Top of TEXT PROVIDED

With more than 8 million hits, ASAP Science video explains the principle behind our hybrid image illusion, using the bi-portrait of Marilyn Monroe and Albert Einstein. Knowing how the visual system works, hybrid images allow to create multi-layered images, where what you see from afar is different from what you see near by. A chapter on the hybrid image illusion (A. Oliva & P.G. Schyns) is in press in the Oxford Compendium of Visual Illusions.
Highlight: 10,000+ Face photographs
We have released a new image dataset, the 10k US Adult Faces Database, with over 10,000 pictures of faces that match the distribution of the adult US population, along with memorability and attribute scores for 2,200+ of them. This dataset goes along with the new article by Bainbridge, Isola and Oliva in Journal of Experimental Psychology: General (2013), on the intrinsic memorability of faces. The memorability scores of this dataset are also used in Khosla et al (2013), ICCV.
Funded by NSF, Google & Xerox
Highlight: The Brain Discerning Taste for Size
The human brain can recognize thousands of different objects, but neuroscientists have long grappled with how the brain organizes object representation — in other words, how the brain perceives and identifies different objects. Now researchers at MIT’s Computer Science and Artificial Intelligence Lab (CSAIL) and Department of Brain and Cognitive Sciences have discovered that the brain organizes objects based on their physical size (See MIT News Article and The Scientist article). Article in Neuron (Konkle & Oliva, 2012).
Funded by National Eye Institute
Highlight: What Makes a Picture Memorable?

Bottom of TEXT PROVIDED

**YOUR TASKS**:
1. Could you copy, word for word, the stretch of the research highlights text from "With more than" through "of Visual Illusions."?
2. Can you carry the research highlights text forward from the point where it stops?

Top of DATA FOR ANALYSIS

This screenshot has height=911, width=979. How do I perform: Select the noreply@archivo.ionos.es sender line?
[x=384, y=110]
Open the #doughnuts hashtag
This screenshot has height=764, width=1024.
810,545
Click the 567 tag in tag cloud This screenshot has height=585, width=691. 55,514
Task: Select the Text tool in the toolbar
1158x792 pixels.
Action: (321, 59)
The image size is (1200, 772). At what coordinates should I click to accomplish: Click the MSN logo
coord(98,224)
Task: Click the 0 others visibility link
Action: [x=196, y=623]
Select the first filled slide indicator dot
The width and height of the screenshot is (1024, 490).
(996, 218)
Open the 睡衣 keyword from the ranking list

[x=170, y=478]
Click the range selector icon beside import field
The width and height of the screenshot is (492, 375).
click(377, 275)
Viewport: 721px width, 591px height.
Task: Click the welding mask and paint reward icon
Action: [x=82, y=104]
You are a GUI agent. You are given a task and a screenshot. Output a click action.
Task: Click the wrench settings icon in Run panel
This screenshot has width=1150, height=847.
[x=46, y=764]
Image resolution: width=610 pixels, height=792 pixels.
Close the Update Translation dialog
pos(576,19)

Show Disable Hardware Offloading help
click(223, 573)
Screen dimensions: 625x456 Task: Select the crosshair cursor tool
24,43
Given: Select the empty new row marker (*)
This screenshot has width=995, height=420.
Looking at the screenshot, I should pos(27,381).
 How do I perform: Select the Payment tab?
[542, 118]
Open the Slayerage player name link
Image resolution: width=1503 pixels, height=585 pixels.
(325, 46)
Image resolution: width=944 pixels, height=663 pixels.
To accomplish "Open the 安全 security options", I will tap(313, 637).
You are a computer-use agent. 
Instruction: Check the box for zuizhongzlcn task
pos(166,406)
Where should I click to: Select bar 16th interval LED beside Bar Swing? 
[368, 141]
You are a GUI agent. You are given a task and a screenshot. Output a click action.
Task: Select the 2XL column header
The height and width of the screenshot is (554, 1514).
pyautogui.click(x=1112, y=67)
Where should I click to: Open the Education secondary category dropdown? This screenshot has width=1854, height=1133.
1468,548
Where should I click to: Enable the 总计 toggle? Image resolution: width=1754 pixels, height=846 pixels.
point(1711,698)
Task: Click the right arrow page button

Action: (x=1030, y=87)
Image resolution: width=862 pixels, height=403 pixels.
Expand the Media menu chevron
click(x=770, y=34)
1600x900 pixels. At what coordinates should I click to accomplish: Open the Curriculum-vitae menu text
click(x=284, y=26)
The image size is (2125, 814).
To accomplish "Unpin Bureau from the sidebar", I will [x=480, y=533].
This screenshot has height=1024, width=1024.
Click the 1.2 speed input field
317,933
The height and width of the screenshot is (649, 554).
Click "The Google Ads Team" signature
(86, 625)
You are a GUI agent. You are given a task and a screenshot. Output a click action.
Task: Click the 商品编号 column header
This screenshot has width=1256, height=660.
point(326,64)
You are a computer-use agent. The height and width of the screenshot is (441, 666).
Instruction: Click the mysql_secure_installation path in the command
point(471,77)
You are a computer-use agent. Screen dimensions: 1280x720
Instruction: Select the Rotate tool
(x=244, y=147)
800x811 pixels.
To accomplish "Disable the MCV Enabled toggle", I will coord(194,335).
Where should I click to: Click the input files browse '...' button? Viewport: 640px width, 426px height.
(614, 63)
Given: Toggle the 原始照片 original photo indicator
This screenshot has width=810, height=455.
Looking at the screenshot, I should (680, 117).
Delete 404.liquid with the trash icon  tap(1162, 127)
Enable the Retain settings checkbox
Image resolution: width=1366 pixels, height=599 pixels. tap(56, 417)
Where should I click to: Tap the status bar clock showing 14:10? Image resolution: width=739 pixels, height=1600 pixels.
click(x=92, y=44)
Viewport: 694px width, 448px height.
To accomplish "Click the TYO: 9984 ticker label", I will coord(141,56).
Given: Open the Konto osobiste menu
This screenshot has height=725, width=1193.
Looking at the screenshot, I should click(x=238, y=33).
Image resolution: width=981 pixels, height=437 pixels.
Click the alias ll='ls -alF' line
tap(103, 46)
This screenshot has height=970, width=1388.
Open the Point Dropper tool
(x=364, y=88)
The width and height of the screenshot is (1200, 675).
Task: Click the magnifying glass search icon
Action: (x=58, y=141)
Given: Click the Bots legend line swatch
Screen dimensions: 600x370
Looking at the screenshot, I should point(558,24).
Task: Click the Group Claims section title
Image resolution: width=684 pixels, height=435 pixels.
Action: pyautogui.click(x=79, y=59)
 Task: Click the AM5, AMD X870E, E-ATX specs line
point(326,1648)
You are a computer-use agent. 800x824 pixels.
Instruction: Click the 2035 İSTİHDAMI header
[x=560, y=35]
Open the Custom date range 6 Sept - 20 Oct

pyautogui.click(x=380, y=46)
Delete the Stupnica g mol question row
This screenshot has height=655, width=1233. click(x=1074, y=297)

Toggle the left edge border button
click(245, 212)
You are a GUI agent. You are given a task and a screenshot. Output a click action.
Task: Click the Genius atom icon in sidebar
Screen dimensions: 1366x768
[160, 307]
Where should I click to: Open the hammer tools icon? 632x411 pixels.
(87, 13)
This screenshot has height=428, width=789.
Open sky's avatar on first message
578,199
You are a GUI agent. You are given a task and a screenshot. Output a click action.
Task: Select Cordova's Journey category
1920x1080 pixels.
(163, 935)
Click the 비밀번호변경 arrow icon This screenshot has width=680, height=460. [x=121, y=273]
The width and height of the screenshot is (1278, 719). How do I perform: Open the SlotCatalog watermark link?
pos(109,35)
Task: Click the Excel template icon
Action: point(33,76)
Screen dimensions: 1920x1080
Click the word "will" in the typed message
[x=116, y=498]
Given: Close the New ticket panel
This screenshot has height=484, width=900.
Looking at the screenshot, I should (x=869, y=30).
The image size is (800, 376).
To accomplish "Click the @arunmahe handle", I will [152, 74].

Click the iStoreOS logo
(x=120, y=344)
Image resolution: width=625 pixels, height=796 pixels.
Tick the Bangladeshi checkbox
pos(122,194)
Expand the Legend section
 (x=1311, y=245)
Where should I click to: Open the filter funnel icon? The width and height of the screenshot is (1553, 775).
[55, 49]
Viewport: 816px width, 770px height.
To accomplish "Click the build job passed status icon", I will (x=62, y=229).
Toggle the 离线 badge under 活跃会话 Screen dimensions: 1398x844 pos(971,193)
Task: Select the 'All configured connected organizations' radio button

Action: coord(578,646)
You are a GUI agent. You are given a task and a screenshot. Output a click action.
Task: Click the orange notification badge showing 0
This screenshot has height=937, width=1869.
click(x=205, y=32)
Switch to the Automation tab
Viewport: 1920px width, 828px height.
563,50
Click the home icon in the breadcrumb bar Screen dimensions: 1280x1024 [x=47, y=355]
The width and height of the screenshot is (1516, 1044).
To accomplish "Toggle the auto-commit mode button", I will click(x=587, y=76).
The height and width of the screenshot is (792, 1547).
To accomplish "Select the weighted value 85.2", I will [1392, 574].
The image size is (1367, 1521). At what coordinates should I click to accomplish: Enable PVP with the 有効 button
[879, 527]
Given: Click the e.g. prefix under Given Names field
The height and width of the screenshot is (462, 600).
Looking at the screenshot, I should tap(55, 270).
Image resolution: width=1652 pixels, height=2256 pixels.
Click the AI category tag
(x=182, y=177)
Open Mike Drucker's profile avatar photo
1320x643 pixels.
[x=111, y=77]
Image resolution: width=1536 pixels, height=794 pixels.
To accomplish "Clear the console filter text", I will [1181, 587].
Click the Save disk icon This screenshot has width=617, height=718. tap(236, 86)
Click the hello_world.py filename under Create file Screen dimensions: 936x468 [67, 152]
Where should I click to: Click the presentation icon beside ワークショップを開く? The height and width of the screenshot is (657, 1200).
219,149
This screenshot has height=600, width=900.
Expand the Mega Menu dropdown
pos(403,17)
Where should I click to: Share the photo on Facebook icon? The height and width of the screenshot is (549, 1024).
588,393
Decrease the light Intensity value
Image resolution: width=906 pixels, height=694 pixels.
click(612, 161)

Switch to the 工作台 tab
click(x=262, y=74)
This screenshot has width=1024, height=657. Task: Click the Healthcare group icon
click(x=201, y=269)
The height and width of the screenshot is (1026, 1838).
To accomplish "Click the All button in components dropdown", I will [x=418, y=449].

Bottom of DATA FOR ANALYSIS

**RESPONSES FOR EACH TASK**:
1.
With more than 8 million hits, ASAP Science video explains the principle behind our hybrid image illusion, using the bi-portrait of Marilyn Monroe and Albert Einstein. Knowing how the visual system works, hybrid images allow to create multi-layered images, where what you see from afar is different from what you see near by. A chapter on the hybrid image illusion (A. Oliva & P.G. Schyns) is in press in the Oxford Compendium of Visual Illusions.

2.
At the World Memory Championships, athletes compete to recall massive amounts of information; contestants must memorize and recall sequences of abstract images and the names of people whose faces are shown in photographs. While these tasks might seem challenging, our research suggests that images that possess certain properties are memorable. Our findings can explain why we have all had some images stuck in our minds, but ignored or quickly forgotten others. A short news article, and our 2014 article in IEEE Pattern Analysis and Machine Intelligence (PAMI).
Funded by National Science Foundation, Google and Xerox
Highlight: What Makes a Data Visualization Memorable?
An ongoing debate in the Visualization community concerns the role that visualization types play in data understanding. In human cognition, understanding and memorability are intertwined. As a first step towards being able to ask questions about impact and effectiveness, here we ask: “What makes a visualization memorable?” We ran a large scale memory study and discovered that observers are very consistent in which visualizations they find memorable and forgettable. Article in IEEE Trans. on Visualization and Computer Graphics, Harvard News Release.
Funded by National Science Foundation, Google and Xerox
Highlight: Two for the View of One: The Art of Hybrid Images
Artists, designers, and visual scientists have long been searching for ways to make multiples meanings out of a single image. This article reviews a method Phillipe Schyns and Aude Oliva developed named Hybrid images, which are static pictures with two stable interpretations that change depending on the image’s viewing distance or size: one that appears when the image is viewed up-close, and the other that appears from afar. Hybrid images can be used to create compelling prints and photographs in which the observer experiences different percepts when interacting with the image. A recent short article in Art & Perception. The original technique was published in Schyns & Oliva (1994) to study how images are processed by the visual system.